When you are trying to get pregnant, there are so many emotions involved. For some, it happens straight away, but for one in six couples, it takes longer than one year of consistent unprotected sex to conceive.
For others, they have one, two, or more children, and are looking to complete their family, and have had no previous issues getting pregnant, staying pregnant, or with the actual birth. This is referred to as secondary infertility or subfertility.
Your a different person now than when you started this journey.
How many items can you tick off this list that apply to your journey?

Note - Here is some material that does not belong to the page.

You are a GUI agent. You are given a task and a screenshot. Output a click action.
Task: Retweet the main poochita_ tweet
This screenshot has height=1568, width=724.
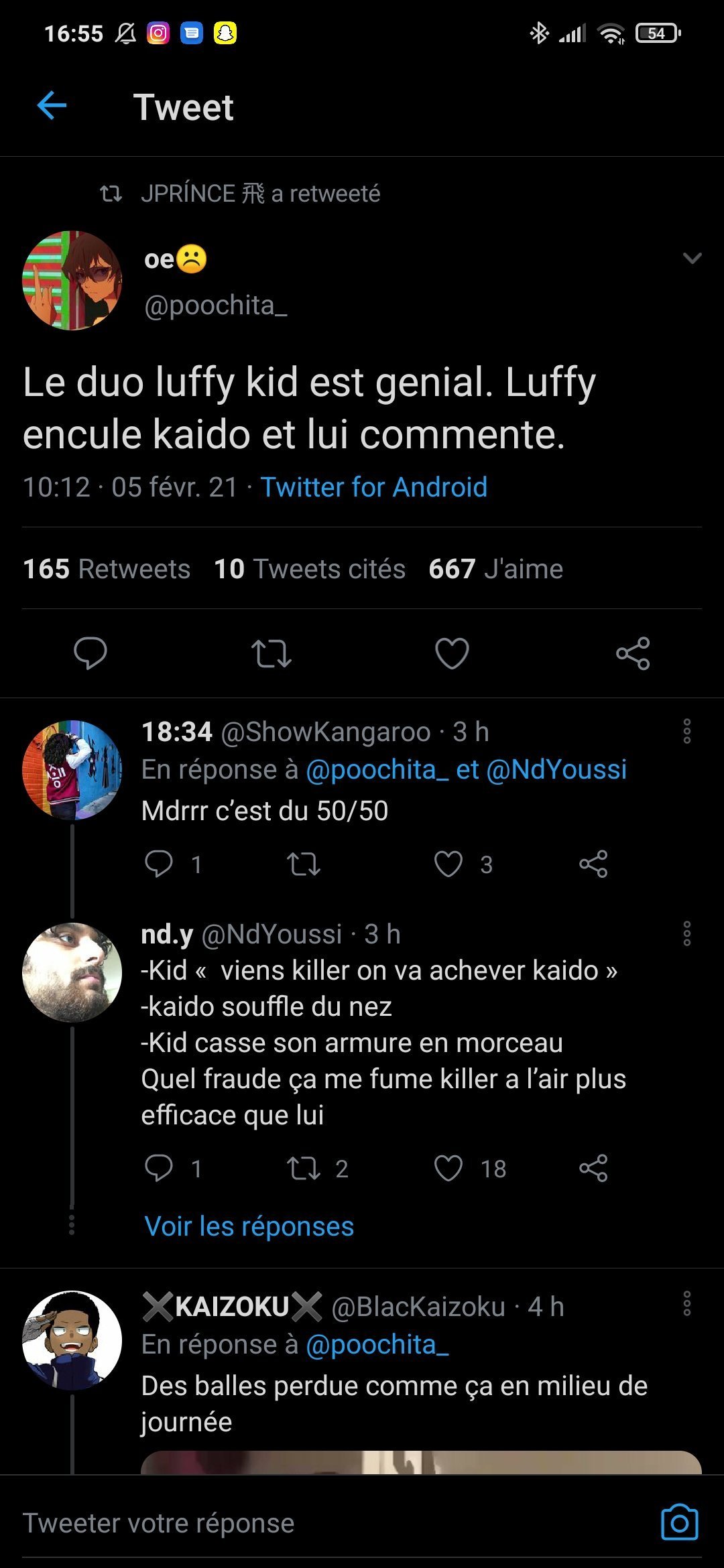271,653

Photo by Anthony Tran on Unsplash
counted days down to your period
got a period when you didn't want it
went to events where you didn't drink
welcomed friends and family members babies
avoided family
avoided friends
given up things you love in order to lose weight
gone for scan after scan with no defined answers
taken multiple injections a day for weeks or months before egg collection
gotten no eggs on collection day
gotten no / low sperm on collection day
had no embryos fertilised
had cycles cancelled for any reason
had to go for tests or more tests
went to bed crying
went to work crying
cried in a toilet in work
cried in the car
cried looking at a negative pregnancy test
juggled scans / appointments during work hours
calculated the costs before you start
calculated the costs after your first loss
calculated the costs where you are now
calculated the time it's taken to get here
calculated what age your baby might be if they didn't leave you early or if they had been fertilised or implanted on "that" cycle
had to go for a d&c
had your miscarriage at home
had to bury your baby
couldn't bury your baby
had to tell family or close friends your bad news
couldn't talk to your partner
shut down completely
put on a brave face for someone else
was angry at the world / God / the universe
was angry at yourself
hated your body
hated your life
thought or cried why me/us.... again
The Gift of Healing and Fertility Programme
You will embark on a 14-week journey to rediscover all of the joy in your life. Both partners will attend the first session.
We look at all of the emotions you are carrying around daily, how that is affecting you from living in the waiting period for your baby, and how these emotions are protecting you and want to help you.
You will learn several coping strategies to deal with everyday life and how to de-stress from it all. You will become your own advocate when dealing with medical teams, family and friends. You will begin to remember the real you, then one before all this journey started.
You will reconnect with your partner, and remember why you fell in love, and how impromptu, flirty sex is much better during this time, not just "timed sexual intercourse".
You will go on short meditative journeys to meet old wise soul's who have messages for you and your baby, and will guide you through the next best step, so you can deal with everything else feeling cool, calm and in control.
The Gift of Fertility Programme is designed for both partners.
In particular the men can sometimes get left behind and feel unheard as they navigate this emotional rollercoaster with a female partner.
Ensure they feel as heard as they want to be. Sometimes they need to be pushed a little out of their comfort zone, talking about feelings, and listening to someone else bare their soul to a complete stranger! However, this method of talking and getting the emotions out in the open, means they are not festering inside.
If something is "festering", what do you imagine? A gorey film image, with an open wound with maggots crawling around (sorry!), or a niggling pain in your body that just won't go away. Both are on the right line of thought. It is something that won't go away, and if you leave it long enough it will eat away at you.
My hope for clients is that you get to the bottom of that niggling pain, so it doesn't manifest into an open wound, which in reality could be your life turning into a nightmare.
I want to give you the tools to communicate clearly with each other, to lean on each other, to not take things said personally, because someone is hurting, but to be open to listening, and understanding the emotions of the other person.
This can be a long journey, but why not enjoy yourselves along the way? Believe me, you can!